"Diagnosed with multiple sclerosis I have been thinking about my legacy and end of life issues. Assisted suicide is currently illegal in the UK, a policy which suffers from strong religious lobbying. Legislating against the wishes of a mentally competent person seems barbaric."
What prompted me to join was simply that I had had enough of religious organisations establishing themselves as being above criticism. That it is not possible to criticise religious practices without being told that you are being offensive scares me.
I think all groups, religious, atheistic or agnostic, have enough common ground to be able to live together in harmony under secular systems of governance, law, welfare, education, etc.
John, Tyne & Wear
The highly divisive policy of "faith" schools supported by the majority of politicians from both the coalition and the Labour Party motivated me to join the NSS. We need a secular education system.
'I am a realist rather than an idealist. That in the 21st century supernatural beliefs still have a significant influence in matters of state is 'unreal'. The valuable work of the NSS must be supported.'
I chose a non-denominational school for my son and yet he still has to take part in daily collective worship. A theatre group called "Open the Book" entertain his class once a week with Bible stories, in addition to an RE class. Religion should be taken out of schools altogether and more time spent on aspects of the curriculum relevant to adult life. Excluding him would however make him the odd-one-out.
The General Principles of the NSS very accurately represent my outlook. Religious beliefs are valid and appropriate when held and practised privately, but if you use your beliefs to justify your actions, you must be prepared to justify your beliefs.
When selecting a school for my kid, I checked it wasn't focused towards just Christianity. I have no issues with schools teaching about religions and beliefs equally, but don't want my young and impressionable children to be exposed to evangelical practices.
I am opposed to faith based schools on principle. The government promotes tribalism, the single greatest threat to our future. Many other threats can be solved if we work together and not against each other.
"As a medical student, what concerns me most is NHS funding for hospital chaplains."
Michael, Scottish Borders
I was spurred on to join the NSS by the torrent of attacks on secularism by Baroness Warsi amongst many others, and by the Pope's poisonous and mendacious claim that Nazi Germany was the result of atheism.
Religion has had far too much privilege, power and protection for far too long. Humanity needs to evolve and the continued inclusion of superstitious beliefs in the affairs of state is not helping that process.
Marcus, Milford Haven
I have come to appreciate that the NSS is often a lone voice of rationality in the wilderness that is dominated by religious dogma, bigotry and political manipulation.
I joined the NSS because I believe in religious freedom and freedom from religion. I want Britain to be a forward-thinking, fair and rational place to live for everyone and for future generations.
The redacting of exam questions and the scandal of gender separation at British Universities convinced me to join the NSS, standing up for rationalism, and civilised behaviour, unafraid to stick its head above the parapet and expose hypocrites, religious zealots and apologists
"David Cameron's 'Big Society' appears to be pushing towards a greater role for religion-based organisations instead of connecting with all people."

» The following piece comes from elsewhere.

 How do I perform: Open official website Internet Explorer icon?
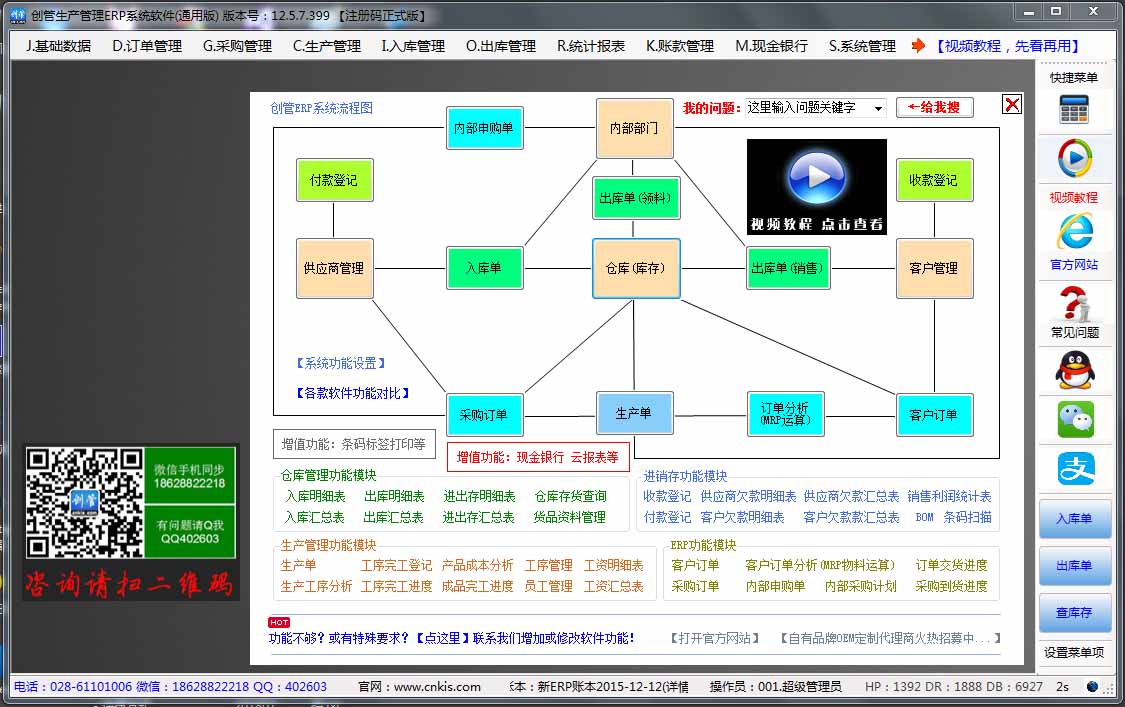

People should have the free will to practise whatever religion they wish. I support actions challenging religious organisations' campaigns to manipulate laws and services according to their own belief systems. I hope my membership makes a valid contribution to this important cause.
It's all very well suggesting Islamic faith schools are potentially damaging children, but the only way to solve this problem is to leave all religion out of education and legislation. I'm not anti-religion, but I am against giving any religion a free ride.
The NSS is Britain's front line defence against the vested interests of organised religion that damage our public institutions, not least in education and local government.
The treatment of religious minorities, atheists and apostates in theocratic countries is sickening. Everyone should have the right to their own beliefs and religious choices, provided that they do not impinge on other people's rights.
I have long been convinced that the only way to fight religious extremism, and protect basic liberties, is to work towards a properly secular and democratic society, in which freedom of religious practice and expression (within the law) is safeguarded.
Having moved to the UK from America I found it difficult to get my daughter pulled out of compulsory worship in her school. The NSS helped me every step of the way and was supportive and knowledgeable. Thank you.
Religion should not provide a justification for discrimination, for breaching a person's human rights or for intolerance.
"The state should take no role whatsoever in promoting any particular faith in any sphere of public life. The NSS is one of the strongest and most effective groups working to raise public awareness, overcoming peoples' inertia and lack of information."
We cannot, and should not, protect our country's children from being brought up by ultra-conservative religious parents but we can, and should, ensure that they go to a school where they learn about other religions, about humanism, about living without religion and are given the confidence that people of all faiths and none are treated equally under the law.